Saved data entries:
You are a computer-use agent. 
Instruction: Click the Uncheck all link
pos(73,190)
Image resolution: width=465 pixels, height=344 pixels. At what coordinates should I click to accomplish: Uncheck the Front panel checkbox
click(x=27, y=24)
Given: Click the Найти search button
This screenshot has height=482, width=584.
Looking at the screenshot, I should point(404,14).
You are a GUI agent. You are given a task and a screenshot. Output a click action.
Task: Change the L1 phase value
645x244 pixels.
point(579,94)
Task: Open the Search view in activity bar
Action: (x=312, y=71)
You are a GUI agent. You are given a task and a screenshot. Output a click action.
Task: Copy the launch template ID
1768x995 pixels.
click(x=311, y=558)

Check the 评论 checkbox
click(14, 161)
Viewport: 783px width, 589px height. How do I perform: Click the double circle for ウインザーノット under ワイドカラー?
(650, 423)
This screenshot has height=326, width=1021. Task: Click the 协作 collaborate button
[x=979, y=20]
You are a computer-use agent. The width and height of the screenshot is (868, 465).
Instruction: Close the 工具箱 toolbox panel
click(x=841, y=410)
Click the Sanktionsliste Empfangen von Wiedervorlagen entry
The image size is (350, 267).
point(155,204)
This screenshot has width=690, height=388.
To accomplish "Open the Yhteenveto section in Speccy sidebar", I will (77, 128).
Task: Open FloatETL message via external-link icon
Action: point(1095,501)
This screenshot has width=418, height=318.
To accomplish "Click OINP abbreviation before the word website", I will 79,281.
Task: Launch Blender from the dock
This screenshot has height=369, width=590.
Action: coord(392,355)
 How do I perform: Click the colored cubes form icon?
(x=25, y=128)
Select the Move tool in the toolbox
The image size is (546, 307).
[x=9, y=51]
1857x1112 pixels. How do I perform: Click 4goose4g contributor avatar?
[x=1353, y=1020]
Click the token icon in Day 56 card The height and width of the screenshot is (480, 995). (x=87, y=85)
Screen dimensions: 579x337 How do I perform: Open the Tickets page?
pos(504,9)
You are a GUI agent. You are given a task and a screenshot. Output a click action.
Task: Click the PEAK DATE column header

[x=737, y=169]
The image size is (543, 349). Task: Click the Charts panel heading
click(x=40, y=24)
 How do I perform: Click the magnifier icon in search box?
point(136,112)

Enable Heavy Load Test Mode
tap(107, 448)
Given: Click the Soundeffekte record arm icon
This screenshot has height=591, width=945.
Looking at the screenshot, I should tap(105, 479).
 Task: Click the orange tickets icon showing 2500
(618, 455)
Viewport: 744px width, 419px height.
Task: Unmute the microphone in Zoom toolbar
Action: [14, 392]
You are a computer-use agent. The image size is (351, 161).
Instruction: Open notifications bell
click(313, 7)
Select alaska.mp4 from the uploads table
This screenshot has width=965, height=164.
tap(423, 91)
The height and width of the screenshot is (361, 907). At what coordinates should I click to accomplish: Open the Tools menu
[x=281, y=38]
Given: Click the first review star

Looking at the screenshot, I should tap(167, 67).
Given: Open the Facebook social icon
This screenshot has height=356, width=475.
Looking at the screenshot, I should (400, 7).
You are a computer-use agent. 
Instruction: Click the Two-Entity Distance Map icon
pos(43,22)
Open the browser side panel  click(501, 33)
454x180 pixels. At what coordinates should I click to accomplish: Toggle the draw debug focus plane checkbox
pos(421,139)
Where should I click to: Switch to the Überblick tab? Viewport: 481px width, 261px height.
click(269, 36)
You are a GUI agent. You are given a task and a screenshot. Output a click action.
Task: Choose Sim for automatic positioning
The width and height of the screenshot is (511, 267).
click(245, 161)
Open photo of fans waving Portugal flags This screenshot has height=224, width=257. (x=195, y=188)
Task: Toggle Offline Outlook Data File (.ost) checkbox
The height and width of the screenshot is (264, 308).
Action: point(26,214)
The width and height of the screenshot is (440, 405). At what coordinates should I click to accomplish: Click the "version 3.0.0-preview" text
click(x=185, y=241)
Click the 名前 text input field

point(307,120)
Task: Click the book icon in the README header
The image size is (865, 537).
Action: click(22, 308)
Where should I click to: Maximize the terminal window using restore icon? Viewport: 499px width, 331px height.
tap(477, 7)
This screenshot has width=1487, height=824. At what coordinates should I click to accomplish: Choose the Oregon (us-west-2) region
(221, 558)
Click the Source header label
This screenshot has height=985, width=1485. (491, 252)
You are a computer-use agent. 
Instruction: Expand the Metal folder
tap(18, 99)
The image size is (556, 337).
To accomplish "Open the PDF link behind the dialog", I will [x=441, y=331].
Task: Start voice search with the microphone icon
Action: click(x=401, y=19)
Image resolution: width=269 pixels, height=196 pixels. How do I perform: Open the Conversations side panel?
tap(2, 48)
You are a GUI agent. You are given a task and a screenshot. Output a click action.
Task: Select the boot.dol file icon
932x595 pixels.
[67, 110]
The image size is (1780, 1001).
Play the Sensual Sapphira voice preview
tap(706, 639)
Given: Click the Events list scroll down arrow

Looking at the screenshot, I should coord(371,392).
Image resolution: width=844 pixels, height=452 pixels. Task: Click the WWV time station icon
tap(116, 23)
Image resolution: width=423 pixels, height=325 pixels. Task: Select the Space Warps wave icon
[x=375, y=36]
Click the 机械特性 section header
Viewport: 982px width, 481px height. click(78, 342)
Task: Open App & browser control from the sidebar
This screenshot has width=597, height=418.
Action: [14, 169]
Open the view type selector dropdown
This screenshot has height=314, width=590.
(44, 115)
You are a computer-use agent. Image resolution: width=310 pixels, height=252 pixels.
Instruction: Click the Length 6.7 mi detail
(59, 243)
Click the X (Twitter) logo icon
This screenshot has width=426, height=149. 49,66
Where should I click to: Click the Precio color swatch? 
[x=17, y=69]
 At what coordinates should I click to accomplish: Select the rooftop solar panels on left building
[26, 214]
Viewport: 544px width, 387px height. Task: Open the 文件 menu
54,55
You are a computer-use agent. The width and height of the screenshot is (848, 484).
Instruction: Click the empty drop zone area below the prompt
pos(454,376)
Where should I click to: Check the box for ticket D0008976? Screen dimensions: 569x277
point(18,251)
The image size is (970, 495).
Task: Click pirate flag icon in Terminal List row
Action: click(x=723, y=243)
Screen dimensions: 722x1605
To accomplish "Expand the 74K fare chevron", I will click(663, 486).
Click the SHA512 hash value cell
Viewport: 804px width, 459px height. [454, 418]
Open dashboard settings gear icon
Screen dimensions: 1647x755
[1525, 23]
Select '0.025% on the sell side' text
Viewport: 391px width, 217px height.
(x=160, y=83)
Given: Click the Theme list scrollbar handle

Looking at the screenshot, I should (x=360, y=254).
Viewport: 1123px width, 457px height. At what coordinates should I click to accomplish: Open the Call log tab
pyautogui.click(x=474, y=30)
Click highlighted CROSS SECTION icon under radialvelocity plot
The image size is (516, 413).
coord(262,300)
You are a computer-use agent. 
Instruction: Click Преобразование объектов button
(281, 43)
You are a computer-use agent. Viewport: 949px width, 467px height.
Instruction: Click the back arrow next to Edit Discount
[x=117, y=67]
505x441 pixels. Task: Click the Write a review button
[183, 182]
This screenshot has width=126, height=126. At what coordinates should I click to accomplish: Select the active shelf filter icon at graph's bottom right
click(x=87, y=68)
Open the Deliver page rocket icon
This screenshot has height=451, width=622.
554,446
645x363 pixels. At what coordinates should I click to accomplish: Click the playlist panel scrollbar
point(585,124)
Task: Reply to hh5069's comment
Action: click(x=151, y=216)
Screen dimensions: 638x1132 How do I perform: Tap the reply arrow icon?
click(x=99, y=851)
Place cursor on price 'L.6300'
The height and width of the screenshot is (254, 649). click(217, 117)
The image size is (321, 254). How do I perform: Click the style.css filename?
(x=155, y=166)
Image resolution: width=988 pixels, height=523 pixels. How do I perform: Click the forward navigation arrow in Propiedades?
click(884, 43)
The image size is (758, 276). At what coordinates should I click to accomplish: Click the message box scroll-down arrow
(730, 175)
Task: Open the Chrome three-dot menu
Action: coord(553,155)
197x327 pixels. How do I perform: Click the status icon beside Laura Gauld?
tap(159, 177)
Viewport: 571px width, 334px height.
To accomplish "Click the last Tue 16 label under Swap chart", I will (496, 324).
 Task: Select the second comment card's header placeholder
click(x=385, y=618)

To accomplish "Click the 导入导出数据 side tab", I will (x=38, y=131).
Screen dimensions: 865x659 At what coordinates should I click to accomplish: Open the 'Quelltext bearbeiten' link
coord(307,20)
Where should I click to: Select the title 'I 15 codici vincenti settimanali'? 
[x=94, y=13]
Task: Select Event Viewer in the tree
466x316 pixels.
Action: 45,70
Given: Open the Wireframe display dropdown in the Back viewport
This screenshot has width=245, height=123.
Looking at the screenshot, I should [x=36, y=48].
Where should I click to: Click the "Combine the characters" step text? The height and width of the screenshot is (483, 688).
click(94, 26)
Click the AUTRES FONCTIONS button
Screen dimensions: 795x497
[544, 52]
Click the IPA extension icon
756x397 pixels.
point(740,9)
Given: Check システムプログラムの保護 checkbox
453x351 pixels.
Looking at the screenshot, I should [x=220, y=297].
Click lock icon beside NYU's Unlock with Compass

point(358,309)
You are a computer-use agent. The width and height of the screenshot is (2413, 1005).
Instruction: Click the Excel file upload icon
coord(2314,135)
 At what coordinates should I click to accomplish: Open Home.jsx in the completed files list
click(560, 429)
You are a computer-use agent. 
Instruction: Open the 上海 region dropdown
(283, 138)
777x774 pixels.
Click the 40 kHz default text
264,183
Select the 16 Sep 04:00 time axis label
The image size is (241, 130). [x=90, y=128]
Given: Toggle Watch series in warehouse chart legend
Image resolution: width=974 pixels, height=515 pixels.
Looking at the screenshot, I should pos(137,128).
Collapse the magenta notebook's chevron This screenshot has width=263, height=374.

■ **Instructions to follow**:
Every line that holds the string "browser" must be copied from the records above.

■ **Response to the task**:
Open the browser side panel  click(501, 33)
Task: Open App & browser control from the sidebar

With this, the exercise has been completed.